All week I thought about all of the quiet things I could capture throughout my house. Kids sleeping after they ran their mouth all day long, non-stop, never stopping to breathe until their head hit the pillow. Do you have a kid like that? I do. I also thought about capturing the slightly breezy trees outside in the evening the other night, because they were whistling oh so quietly. As I walked around, I looked at things here and there, and thought, "yeah, that's pretty quiet."
But then it was time to leave for my Wednesday meeting, and it hit me. This is my new quiet.
My head is quiet. My head no longer has the voice inside that repeatedly says over and over that I am not doing it right. Or I am not good enough. Or I should've done it better or paid more attention or been a better example.

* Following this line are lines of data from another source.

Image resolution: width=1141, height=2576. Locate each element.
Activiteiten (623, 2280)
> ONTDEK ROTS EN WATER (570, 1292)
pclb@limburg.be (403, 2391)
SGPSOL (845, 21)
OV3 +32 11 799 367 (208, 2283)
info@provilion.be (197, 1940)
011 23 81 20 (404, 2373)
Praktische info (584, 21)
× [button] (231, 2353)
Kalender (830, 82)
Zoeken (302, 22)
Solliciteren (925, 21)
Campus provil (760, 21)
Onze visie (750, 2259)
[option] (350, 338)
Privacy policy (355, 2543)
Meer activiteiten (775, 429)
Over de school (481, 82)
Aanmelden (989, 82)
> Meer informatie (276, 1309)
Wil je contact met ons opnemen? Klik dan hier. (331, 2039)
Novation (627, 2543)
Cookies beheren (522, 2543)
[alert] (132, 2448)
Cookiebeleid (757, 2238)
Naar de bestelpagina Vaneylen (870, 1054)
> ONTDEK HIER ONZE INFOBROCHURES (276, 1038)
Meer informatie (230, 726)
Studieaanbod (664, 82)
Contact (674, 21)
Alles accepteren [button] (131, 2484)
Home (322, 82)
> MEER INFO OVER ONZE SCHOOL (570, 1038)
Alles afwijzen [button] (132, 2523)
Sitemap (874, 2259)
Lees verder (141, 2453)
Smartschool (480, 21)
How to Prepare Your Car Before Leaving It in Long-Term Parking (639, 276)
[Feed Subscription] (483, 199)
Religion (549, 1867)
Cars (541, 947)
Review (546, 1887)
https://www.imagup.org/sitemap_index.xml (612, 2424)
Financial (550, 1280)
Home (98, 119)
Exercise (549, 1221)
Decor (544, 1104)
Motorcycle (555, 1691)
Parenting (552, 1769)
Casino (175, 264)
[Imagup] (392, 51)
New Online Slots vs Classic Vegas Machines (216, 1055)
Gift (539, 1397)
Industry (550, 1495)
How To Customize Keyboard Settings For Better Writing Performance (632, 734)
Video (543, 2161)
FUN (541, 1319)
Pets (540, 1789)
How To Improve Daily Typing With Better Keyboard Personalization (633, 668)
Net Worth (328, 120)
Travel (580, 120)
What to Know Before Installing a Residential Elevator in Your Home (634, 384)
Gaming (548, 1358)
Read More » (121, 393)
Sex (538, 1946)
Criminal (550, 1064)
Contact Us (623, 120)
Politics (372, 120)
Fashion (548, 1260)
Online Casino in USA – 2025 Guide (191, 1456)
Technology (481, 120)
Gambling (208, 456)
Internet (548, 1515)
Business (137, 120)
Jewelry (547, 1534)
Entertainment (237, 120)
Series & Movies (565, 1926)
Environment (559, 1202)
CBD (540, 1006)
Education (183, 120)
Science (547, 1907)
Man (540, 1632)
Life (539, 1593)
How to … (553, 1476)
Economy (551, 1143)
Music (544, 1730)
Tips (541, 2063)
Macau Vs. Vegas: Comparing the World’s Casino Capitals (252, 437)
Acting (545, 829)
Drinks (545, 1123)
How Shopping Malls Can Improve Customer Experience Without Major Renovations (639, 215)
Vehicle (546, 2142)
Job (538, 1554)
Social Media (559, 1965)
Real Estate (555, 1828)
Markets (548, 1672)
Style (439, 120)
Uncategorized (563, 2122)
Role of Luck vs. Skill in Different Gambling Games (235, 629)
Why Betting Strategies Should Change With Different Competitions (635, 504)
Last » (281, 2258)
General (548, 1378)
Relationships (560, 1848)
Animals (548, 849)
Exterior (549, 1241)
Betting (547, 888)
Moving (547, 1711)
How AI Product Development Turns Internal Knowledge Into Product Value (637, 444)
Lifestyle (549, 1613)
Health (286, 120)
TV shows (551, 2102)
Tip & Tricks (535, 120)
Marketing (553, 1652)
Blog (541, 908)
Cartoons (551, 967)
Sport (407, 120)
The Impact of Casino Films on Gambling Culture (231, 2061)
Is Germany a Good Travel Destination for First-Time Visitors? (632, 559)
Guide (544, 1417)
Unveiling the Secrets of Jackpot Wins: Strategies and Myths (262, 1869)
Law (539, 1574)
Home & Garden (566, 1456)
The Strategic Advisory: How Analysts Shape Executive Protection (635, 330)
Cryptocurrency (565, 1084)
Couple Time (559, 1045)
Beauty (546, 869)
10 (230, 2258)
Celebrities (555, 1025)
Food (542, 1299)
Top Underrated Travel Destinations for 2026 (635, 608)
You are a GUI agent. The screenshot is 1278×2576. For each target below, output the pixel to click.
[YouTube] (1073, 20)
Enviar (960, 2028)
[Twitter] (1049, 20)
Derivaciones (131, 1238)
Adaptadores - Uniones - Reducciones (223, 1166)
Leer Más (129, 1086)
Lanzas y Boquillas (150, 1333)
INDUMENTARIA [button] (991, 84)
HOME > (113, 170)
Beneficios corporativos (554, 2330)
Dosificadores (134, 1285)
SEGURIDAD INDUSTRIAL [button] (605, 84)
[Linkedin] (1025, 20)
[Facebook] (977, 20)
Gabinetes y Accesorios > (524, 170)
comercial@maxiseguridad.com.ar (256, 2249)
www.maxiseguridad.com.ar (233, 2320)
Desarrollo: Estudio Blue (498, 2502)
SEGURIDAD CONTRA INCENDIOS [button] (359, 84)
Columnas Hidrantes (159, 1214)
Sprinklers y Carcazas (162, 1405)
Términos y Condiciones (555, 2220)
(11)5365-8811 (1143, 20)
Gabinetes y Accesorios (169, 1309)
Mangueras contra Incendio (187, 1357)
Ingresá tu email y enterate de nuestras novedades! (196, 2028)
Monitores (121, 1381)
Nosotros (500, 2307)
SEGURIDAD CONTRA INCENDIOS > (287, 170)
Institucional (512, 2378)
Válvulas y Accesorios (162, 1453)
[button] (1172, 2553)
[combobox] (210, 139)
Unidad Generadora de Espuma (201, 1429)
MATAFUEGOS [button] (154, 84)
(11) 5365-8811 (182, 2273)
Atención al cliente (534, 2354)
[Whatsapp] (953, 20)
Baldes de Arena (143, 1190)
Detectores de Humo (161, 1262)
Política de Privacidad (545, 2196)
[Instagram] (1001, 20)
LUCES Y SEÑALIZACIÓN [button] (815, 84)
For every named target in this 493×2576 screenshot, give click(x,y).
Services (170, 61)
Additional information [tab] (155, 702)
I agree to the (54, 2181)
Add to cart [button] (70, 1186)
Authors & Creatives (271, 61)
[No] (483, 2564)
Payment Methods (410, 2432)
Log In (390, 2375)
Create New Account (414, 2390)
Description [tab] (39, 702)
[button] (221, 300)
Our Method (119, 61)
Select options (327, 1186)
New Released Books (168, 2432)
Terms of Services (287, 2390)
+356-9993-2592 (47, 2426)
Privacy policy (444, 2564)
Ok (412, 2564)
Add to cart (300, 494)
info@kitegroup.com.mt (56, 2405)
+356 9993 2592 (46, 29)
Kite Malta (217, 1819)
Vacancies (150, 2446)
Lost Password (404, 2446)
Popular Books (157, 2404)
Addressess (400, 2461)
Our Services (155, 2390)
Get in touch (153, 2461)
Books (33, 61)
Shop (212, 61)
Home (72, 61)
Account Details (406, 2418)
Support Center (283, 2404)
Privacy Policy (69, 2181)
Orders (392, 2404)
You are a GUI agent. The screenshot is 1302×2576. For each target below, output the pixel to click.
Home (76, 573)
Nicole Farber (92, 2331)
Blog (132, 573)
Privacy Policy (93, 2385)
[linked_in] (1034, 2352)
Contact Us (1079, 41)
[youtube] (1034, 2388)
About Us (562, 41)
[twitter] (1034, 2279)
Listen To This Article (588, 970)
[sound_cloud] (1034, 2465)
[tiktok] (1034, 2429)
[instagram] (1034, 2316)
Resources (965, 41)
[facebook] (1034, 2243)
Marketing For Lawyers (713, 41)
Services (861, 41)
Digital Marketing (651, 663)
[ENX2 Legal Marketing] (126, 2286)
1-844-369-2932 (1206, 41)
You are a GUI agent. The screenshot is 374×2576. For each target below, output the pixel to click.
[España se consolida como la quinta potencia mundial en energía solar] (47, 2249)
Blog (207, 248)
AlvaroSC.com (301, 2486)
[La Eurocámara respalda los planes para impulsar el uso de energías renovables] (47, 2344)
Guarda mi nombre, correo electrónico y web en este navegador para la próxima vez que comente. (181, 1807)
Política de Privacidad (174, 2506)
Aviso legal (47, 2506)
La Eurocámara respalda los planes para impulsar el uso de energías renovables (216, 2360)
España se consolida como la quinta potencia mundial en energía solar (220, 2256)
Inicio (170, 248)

That voice has been silenced, and it's all because I stopped drinking. Alcohol created that voice. A long time ago, now that I think about it, because I didn't always have this voice. I used to be a carefree kid and a lighthearted teenager, who was ok with both my faults and highest selling points.
Somewhere along the line, the drinks poured in and the voices crept in. And it all made me insecure and anxious inside. Except I didn't know it, until I figured out and removed the culprit.
And now it's all clear to me. And it's quiet.
Except for that 6 year old who doesn't stop talking. :) But I'll take his chatter anyday.